In Italia, come in Europa, la malaria – che si è rivelata letale per una bimba di 4 anni, ricoverata prima a Trento e poi morta agli Spedali civili di Brescia – è diventata la malattia tropicale più frequentemente importata. Secondo i dati più recenti, dal 2011 al 2015 sono stati notificati 3.633 casi, di cui l’89% con diagnosi confermata. La quasi totalità è d’importazione, i casi autoctoni riportati sono stati solo sette, riporta la Circolare del ministero della Salute dello scorso dicembre per la Prevenzione e controllo della malaria in Italia. I decessi sono stati in totale quattro, dovuti ad infezioni da Plasmodio falciparum acquisite in Africa. Il 70% dei malati sono uomini, il 45% ha tra i 24 e i 44 anni. I cittadini italiani colpiti da malaria sono il 20% dei casi, di cui il 41% era in viaggio per lavoro, il 22% per turismo, il 21% per volontariato/missione religiosa. Gli stranieri rappresentano ben l’80%, e di questi l’81% dei casi si è registrato tra immigrati regolarmente residenti in Italia e tornati nel Paese d’origine in visita a parenti ed amici, il 13% tra immigrati al primo ingresso. La maggior parte dei casi è notificata nelle regioni del Centro-nord.

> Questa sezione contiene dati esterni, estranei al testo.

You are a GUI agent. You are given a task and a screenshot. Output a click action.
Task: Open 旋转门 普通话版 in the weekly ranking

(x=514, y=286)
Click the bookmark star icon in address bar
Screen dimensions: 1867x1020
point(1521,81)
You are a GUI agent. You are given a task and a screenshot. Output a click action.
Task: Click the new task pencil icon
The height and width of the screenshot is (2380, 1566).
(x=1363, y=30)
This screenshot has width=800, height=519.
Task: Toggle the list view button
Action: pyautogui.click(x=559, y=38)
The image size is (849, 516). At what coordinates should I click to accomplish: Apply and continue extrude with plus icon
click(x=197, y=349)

Emergenza sanitaria, siamo solo all’inizio

La specie di plasmodio predominante è risultata P.falciparum, con l’82% dei casi segnalati, seguita da P.vivax (12 %), P.ovale (4 %), P. malariae (2 %). Rare le infezioni miste (0, 4 %). Il 92% dei casi arriva dal continente africano (soprattutto da paesi dell’Africa occidentale), il 7 % da quello asiatico, lo 0,6% da paesi dell’America centro meridionale e lo 0,1% dall’Oceania (Papua – Nuova Guinea); in questi ultimi tre continenti predomina il P.vivax. Ad aprile 2016, l’Ufficio regionale europeo dell’Oms ha annunciato l’eradicazione della trasmissione di malaria autoctona in Europa. Ben diversa la situazione nelle aree tropicali e sub tropicali, dove la malaria rappresenta ancora la più importante malattia trasmessa da un vettore. Secondo l’ultimo rapporto Oms (World Malaria Report, dicembre 2015), sono 95 i Paesi ancora con endemia malarica, circa 214 milioni i casi e 438 mila i decessi. I dati non mentono. Bisognerebbe guardare in faccia la realtà.  Uno che se ne intende, il nigeriano esponente di spicco della Lega Nord, non ha dubbi nell’attribuire questa causa alla morte di Sofia Zago. Si tratta di Tony Iwobi, responsabile federale Dipartimento Sicurezza e Immigrazione della Lega Nord. “Siamo solo all’inizio di un allarme sanitario– commenta – Le orde di finti profughi che stanno invadendo l’Italia, non stanno anche portando qui gravissime malattie?”. Il responsabile Sicurezza e Immigrazione della Lega rivolge alle istituzioni questa domanda, come leggiamo su Libero. “Che assicurazioni ci danno la Presidenza del Consiglio e i ministri dell’Interno e della Salute? Quanto accaduto alla bambina trentina è un fatto di una gravità assoluta, tale da far scattare l’allarme sanitario nel nostro Paese. Ovviamente attendiamo i controlli sanitari per capire cosa è davvero successo a Brescia, ma il governo deve garantire la sicurezza sanitaria per i cittadini italiani e gli stranieri che vivono regolarmente in Italia. Sulla pelle della gente, specie dei bambini, non si può e non si deve scherzare” conclude Iwobi.